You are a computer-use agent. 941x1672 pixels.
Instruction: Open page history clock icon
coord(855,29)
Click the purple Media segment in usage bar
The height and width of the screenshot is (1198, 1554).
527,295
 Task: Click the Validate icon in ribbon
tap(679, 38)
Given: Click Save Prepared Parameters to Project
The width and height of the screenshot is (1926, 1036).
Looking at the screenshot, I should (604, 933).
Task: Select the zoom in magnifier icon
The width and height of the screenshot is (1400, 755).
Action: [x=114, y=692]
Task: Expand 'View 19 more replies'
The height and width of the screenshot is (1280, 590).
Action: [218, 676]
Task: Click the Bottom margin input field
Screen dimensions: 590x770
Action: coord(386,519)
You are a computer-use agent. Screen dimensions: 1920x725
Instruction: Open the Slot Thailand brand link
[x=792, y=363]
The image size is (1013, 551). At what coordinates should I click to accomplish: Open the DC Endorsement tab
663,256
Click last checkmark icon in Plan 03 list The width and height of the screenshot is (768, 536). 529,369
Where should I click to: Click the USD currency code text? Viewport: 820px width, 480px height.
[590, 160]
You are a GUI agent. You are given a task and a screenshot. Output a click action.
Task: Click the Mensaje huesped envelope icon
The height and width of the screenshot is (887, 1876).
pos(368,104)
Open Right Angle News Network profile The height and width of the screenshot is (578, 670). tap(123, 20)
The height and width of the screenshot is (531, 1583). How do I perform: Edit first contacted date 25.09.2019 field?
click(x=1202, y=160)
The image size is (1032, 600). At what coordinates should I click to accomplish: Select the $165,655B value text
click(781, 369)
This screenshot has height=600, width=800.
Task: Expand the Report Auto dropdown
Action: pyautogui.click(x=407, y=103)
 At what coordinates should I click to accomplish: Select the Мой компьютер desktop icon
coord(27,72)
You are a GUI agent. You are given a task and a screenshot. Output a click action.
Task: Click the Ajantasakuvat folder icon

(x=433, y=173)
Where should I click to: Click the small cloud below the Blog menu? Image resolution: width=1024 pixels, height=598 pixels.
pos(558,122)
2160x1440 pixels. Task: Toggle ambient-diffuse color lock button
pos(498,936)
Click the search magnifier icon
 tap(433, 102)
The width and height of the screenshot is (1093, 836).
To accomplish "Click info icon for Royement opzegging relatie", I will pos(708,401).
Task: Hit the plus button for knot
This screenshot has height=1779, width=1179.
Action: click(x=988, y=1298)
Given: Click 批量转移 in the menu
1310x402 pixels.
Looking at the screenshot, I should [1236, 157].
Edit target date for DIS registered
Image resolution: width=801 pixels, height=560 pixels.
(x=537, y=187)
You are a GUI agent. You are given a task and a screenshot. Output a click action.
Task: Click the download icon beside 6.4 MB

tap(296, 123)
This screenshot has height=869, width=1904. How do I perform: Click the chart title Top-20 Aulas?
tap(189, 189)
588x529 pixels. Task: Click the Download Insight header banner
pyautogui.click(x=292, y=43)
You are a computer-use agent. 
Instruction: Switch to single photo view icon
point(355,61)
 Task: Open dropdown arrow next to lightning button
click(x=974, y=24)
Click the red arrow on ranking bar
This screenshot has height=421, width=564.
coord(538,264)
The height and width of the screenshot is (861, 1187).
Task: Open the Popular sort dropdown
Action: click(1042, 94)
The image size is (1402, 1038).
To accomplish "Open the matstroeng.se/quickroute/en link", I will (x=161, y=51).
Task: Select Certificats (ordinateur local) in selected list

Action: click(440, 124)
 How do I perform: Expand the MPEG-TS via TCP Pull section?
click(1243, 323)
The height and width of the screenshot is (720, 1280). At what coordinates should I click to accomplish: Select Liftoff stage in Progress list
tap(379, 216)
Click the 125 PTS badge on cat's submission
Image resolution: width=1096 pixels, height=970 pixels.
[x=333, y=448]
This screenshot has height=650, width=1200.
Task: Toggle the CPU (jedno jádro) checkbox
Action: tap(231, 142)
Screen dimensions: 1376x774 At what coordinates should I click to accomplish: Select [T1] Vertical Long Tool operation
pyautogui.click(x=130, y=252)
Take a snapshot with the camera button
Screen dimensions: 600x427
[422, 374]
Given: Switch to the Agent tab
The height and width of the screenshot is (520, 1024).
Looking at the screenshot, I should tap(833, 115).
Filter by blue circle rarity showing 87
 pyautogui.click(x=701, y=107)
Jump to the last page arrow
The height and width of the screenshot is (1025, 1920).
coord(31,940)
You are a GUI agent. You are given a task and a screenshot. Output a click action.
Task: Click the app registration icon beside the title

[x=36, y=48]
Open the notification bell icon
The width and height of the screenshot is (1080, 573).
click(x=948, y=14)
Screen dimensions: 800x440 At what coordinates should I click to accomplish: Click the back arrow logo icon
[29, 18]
☆ ☆ ☆ ☆ ☆ ☆ ☆
**Work to be completed:** Among the lines of the data, identify those with the word "computer". Copy each of them.

**Task result:**
You are a computer-use agent. 941x1672 pixels.
You are a computer-use agent. Screen dimensions: 1920x725
You are a computer-use agent. 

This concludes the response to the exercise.